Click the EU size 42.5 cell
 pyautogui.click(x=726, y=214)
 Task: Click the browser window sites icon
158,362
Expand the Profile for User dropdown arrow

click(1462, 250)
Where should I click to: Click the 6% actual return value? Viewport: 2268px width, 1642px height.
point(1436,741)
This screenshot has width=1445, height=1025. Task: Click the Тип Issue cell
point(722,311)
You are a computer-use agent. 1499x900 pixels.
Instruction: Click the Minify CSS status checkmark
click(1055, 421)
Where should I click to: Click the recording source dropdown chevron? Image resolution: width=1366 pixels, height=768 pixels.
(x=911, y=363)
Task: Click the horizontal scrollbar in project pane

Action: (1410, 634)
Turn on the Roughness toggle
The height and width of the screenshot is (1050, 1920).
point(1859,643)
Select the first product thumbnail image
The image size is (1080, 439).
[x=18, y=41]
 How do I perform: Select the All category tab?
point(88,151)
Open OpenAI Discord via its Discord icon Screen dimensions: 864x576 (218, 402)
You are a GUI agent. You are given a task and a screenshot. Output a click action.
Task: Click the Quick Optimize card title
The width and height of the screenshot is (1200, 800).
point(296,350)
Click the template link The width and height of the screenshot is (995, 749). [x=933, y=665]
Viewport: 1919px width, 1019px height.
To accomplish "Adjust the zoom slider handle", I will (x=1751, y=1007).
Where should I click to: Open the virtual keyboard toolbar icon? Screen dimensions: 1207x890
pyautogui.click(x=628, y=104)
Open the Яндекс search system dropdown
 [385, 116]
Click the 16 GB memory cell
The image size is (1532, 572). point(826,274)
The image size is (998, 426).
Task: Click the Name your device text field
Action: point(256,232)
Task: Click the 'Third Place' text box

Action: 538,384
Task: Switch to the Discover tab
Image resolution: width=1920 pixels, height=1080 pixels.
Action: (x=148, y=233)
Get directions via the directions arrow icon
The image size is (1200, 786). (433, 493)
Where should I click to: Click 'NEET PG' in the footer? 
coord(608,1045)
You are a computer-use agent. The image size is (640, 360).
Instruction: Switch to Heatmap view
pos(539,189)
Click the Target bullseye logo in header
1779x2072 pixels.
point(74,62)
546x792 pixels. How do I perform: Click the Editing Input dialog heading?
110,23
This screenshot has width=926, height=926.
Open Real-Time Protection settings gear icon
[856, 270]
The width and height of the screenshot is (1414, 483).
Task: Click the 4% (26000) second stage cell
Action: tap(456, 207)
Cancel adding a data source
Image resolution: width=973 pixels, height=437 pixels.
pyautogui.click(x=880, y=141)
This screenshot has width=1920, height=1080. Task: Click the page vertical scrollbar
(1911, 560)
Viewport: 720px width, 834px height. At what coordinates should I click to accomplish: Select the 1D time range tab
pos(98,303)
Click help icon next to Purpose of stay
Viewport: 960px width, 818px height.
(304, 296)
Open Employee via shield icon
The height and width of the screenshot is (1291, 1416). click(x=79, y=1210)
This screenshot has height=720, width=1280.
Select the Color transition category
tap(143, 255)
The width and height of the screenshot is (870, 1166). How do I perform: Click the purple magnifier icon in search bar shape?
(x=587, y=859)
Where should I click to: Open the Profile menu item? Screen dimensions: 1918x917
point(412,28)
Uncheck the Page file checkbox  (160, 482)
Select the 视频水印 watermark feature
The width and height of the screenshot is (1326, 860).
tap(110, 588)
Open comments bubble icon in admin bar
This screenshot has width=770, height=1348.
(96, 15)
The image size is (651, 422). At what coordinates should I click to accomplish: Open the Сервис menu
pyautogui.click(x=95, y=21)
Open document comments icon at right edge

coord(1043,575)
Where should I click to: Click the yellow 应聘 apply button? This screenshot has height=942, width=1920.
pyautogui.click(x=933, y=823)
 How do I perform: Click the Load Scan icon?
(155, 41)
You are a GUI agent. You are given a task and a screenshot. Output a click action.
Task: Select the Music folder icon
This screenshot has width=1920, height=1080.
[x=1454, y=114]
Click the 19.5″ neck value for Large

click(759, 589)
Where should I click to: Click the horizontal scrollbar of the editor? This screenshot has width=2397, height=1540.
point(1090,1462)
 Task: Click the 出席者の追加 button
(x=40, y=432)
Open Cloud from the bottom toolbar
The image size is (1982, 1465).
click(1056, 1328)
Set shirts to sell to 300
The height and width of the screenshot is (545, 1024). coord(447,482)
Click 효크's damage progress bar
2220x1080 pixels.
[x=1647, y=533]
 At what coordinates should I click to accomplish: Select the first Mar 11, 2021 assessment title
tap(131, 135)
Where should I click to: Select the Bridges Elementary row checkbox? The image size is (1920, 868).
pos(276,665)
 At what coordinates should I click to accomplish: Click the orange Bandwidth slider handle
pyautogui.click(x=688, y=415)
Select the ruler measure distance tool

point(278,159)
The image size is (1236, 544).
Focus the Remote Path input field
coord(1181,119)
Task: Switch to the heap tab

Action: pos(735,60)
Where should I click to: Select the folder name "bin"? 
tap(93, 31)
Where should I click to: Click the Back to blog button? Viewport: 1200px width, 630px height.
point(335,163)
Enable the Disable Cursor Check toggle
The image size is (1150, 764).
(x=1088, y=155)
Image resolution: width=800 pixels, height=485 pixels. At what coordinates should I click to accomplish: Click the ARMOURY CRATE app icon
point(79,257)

ISTRUZIONE SCRITTA
Modifica l'elenco sostituendo ovunque "Screen dimensions" con "Screen size". Il resto deve restare identico.

RISULTATO DEL COMPITO
Click the EU size 42.5 cell
 pyautogui.click(x=726, y=214)
 Task: Click the browser window sites icon
158,362
Expand the Profile for User dropdown arrow

click(1462, 250)
Where should I click to: Click the 6% actual return value? Viewport: 2268px width, 1642px height.
point(1436,741)
This screenshot has width=1445, height=1025. Task: Click the Тип Issue cell
point(722,311)
You are a computer-use agent. 1499x900 pixels.
Instruction: Click the Minify CSS status checkmark
click(1055, 421)
Where should I click to: Click the recording source dropdown chevron? Image resolution: width=1366 pixels, height=768 pixels.
(x=911, y=363)
Task: Click the horizontal scrollbar in project pane

Action: (1410, 634)
Turn on the Roughness toggle
The height and width of the screenshot is (1050, 1920).
point(1859,643)
Select the first product thumbnail image
The image size is (1080, 439).
[x=18, y=41]
 How do I perform: Select the All category tab?
point(88,151)
Open OpenAI Discord via its Discord icon Screen size: 864x576 (218, 402)
You are a GUI agent. You are given a task and a screenshot. Output a click action.
Task: Click the Quick Optimize card title
The width and height of the screenshot is (1200, 800).
point(296,350)
Click the template link The width and height of the screenshot is (995, 749). [x=933, y=665]
Viewport: 1919px width, 1019px height.
To accomplish "Adjust the zoom slider handle", I will (x=1751, y=1007).
Where should I click to: Open the virtual keyboard toolbar icon? Screen size: 1207x890
pyautogui.click(x=628, y=104)
Open the Яндекс search system dropdown
 [385, 116]
Click the 16 GB memory cell
The image size is (1532, 572). point(826,274)
The image size is (998, 426).
Task: Click the Name your device text field
Action: point(256,232)
Task: Click the 'Third Place' text box

Action: 538,384
Task: Switch to the Discover tab
Image resolution: width=1920 pixels, height=1080 pixels.
Action: (x=148, y=233)
Get directions via the directions arrow icon
The image size is (1200, 786). (433, 493)
Where should I click to: Click 'NEET PG' in the footer? 
coord(608,1045)
You are a computer-use agent. The image size is (640, 360).
Instruction: Switch to Heatmap view
pos(539,189)
Click the Target bullseye logo in header
1779x2072 pixels.
point(74,62)
546x792 pixels. How do I perform: Click the Editing Input dialog heading?
110,23
This screenshot has width=926, height=926.
Open Real-Time Protection settings gear icon
[856, 270]
The width and height of the screenshot is (1414, 483).
Task: Click the 4% (26000) second stage cell
Action: tap(456, 207)
Cancel adding a data source
Image resolution: width=973 pixels, height=437 pixels.
pyautogui.click(x=880, y=141)
This screenshot has width=1920, height=1080. Task: Click the page vertical scrollbar
(1911, 560)
Viewport: 720px width, 834px height. At what coordinates should I click to accomplish: Select the 1D time range tab
pos(98,303)
Click help icon next to Purpose of stay
Viewport: 960px width, 818px height.
(304, 296)
Open Employee via shield icon
The height and width of the screenshot is (1291, 1416). click(x=79, y=1210)
This screenshot has height=720, width=1280.
Select the Color transition category
tap(143, 255)
The width and height of the screenshot is (870, 1166). How do I perform: Click the purple magnifier icon in search bar shape?
(x=587, y=859)
Where should I click to: Open the Profile menu item? Screen size: 1918x917
point(412,28)
Uncheck the Page file checkbox  (160, 482)
Select the 视频水印 watermark feature
The width and height of the screenshot is (1326, 860).
tap(110, 588)
Open comments bubble icon in admin bar
This screenshot has width=770, height=1348.
(96, 15)
The image size is (651, 422). At what coordinates should I click to accomplish: Open the Сервис menu
pyautogui.click(x=95, y=21)
Open document comments icon at right edge

coord(1043,575)
Where should I click to: Click the yellow 应聘 apply button? This screenshot has height=942, width=1920.
pyautogui.click(x=933, y=823)
 How do I perform: Click the Load Scan icon?
(155, 41)
You are a GUI agent. You are given a task and a screenshot. Output a click action.
Task: Select the Music folder icon
This screenshot has width=1920, height=1080.
[x=1454, y=114]
Click the 19.5″ neck value for Large

click(759, 589)
Where should I click to: Click the horizontal scrollbar of the editor? This screenshot has width=2397, height=1540.
point(1090,1462)
 Task: Click the 出席者の追加 button
(x=40, y=432)
Open Cloud from the bottom toolbar
The image size is (1982, 1465).
click(1056, 1328)
Set shirts to sell to 300
The height and width of the screenshot is (545, 1024). coord(447,482)
Click 효크's damage progress bar
2220x1080 pixels.
[x=1647, y=533]
 At what coordinates should I click to accomplish: Select the first Mar 11, 2021 assessment title
tap(131, 135)
Where should I click to: Select the Bridges Elementary row checkbox? The image size is (1920, 868).
pos(276,665)
 At what coordinates should I click to accomplish: Click the orange Bandwidth slider handle
pyautogui.click(x=688, y=415)
Select the ruler measure distance tool

point(278,159)
The image size is (1236, 544).
Focus the Remote Path input field
coord(1181,119)
Task: Switch to the heap tab

Action: pos(735,60)
Where should I click to: Select the folder name "bin"? 
tap(93, 31)
Where should I click to: Click the Back to blog button? Viewport: 1200px width, 630px height.
point(335,163)
Enable the Disable Cursor Check toggle
The image size is (1150, 764).
(x=1088, y=155)
Image resolution: width=800 pixels, height=485 pixels. At what coordinates should I click to accomplish: Click the ARMOURY CRATE app icon
point(79,257)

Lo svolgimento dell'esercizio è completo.